In some ways the challenge may not be in getting policy adherence or a preferred assistant chosen. The bigger challenge might be in getting one used in the first place. Although voice is a rapidly grow interface, it isn’t universal and some people will take time to trust and acclimate. Some holdouts may simply never get over an aversion to voice.

As with most technology, example is going to be the best teacher. The more employees see their coworkers using voice, the more its potential will unfold. This is also where getting buy-in for your voice policies and preferred assistant(s) is key. If voice is introduced along with these, preferred behavior will be introduced as well.

Building apps for voice

The other challenge to voice in business lies in creating tools that leverage voice to provide workflows that are capable, efficient and easy to use. This is a bigger challenge than it might seem. Almost all software has been designed with a screen in mind. Developing for voice changes that and requires a real rethink of how human beings interact with technology.

There are, of course, development tools out there for various voice assistants ranging from full SDKs for Alexa to iOS Siri shortcuts – so, there isn’t a lack of capability. What’s needed is imagination, creative risk taking and a willingness to start over from scratch.

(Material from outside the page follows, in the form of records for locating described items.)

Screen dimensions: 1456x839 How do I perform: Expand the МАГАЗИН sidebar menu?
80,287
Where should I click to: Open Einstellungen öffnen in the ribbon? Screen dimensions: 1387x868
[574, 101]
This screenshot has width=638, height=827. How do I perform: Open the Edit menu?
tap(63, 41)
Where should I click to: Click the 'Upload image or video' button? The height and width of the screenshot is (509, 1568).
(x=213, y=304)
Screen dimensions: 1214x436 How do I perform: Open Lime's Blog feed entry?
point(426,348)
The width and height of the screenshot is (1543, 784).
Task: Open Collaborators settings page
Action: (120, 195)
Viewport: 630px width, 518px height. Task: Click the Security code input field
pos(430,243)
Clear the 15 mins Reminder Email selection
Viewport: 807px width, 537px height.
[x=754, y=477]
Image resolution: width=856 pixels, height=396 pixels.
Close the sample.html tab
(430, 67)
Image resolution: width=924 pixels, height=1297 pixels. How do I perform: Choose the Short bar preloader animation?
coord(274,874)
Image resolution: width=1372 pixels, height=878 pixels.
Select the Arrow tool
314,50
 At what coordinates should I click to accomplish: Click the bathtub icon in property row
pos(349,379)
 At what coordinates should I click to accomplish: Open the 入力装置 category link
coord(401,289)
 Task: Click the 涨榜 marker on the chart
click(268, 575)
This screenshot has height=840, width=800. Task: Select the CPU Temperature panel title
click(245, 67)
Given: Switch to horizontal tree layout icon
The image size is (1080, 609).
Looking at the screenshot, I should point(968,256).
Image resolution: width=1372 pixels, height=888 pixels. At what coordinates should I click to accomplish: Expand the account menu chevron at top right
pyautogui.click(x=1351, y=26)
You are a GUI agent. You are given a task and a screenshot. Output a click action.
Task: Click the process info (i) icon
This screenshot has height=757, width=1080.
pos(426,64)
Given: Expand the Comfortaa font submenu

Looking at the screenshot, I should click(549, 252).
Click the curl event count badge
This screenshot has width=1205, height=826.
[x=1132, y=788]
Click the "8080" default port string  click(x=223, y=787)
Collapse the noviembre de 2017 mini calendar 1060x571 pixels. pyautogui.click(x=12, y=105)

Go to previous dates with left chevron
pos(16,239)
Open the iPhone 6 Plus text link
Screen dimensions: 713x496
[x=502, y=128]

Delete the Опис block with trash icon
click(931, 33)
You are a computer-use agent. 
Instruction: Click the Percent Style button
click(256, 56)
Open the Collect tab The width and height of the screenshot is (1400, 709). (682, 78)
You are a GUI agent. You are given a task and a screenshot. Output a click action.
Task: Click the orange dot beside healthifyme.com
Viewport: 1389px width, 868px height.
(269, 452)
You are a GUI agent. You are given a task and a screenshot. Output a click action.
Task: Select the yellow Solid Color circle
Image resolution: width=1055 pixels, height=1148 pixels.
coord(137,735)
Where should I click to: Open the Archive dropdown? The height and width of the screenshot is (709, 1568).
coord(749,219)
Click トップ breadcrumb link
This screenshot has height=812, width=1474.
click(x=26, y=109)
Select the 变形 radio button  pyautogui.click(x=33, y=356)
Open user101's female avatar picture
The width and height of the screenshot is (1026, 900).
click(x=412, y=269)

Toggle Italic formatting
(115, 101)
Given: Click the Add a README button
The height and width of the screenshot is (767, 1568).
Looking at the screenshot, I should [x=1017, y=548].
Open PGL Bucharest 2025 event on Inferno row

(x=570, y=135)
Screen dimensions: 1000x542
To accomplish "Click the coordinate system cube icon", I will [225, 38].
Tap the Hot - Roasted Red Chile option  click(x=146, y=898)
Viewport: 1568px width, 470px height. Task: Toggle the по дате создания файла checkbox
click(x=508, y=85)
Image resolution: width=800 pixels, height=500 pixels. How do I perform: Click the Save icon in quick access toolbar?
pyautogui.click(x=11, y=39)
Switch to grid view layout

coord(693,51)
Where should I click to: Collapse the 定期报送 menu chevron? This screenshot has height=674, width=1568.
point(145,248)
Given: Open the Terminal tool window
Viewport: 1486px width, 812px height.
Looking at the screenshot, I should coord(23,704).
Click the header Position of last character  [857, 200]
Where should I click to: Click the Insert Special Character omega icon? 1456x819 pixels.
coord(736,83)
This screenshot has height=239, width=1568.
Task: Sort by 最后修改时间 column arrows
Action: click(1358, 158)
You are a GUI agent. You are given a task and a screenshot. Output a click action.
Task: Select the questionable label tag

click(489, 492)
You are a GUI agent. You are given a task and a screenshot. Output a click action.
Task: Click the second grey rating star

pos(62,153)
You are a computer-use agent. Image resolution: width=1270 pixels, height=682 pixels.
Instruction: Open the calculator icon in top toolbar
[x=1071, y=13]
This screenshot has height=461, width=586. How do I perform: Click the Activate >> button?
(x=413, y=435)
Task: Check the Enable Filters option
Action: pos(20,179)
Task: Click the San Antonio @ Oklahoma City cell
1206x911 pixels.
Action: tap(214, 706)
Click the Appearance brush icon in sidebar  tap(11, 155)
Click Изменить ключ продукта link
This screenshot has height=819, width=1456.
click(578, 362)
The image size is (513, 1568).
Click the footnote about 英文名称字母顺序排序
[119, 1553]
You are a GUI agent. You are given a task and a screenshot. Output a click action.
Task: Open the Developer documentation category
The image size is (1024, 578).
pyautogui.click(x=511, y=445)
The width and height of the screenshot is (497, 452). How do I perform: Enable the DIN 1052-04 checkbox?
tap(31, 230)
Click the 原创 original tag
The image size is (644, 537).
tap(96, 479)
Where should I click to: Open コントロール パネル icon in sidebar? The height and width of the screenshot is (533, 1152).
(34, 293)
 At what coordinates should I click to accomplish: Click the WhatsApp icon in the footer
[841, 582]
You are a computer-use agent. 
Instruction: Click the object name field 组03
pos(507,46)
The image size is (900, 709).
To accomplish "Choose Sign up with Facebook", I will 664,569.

One good starting point is to explore business and enterprise apps that already offer voice integration. See what works and doesn’t before investing in voice. Once you do start your own development, initially choose simple problems/needs that impact a broad range of people. This low hanging fruit will let your teams gain experience and confidence while also showing off voice to a wide audience. Make something that works well even if it’s limited at first. Don’t try a moonshot project out of the gate.

Related: 3 ways AI assistants improve enterprise productivity

Realize the goal posts will keep moving

What’s capable with voice is constantly evolving. The comfort level of users keeps changing. Even the mix of assistants is dynamic. It’s crucial to realize that your approach to voice cannot be static or one-and-done. Be prepared for projects that evolve iteratively and don’t be afraid to throw out today’s success when it becomes tomorrow’s boondoggle (and that will happen- more than once).

When you are your teams are in the weeds with voice, remember that you are literally building the future of workplace computing and that is no small thing.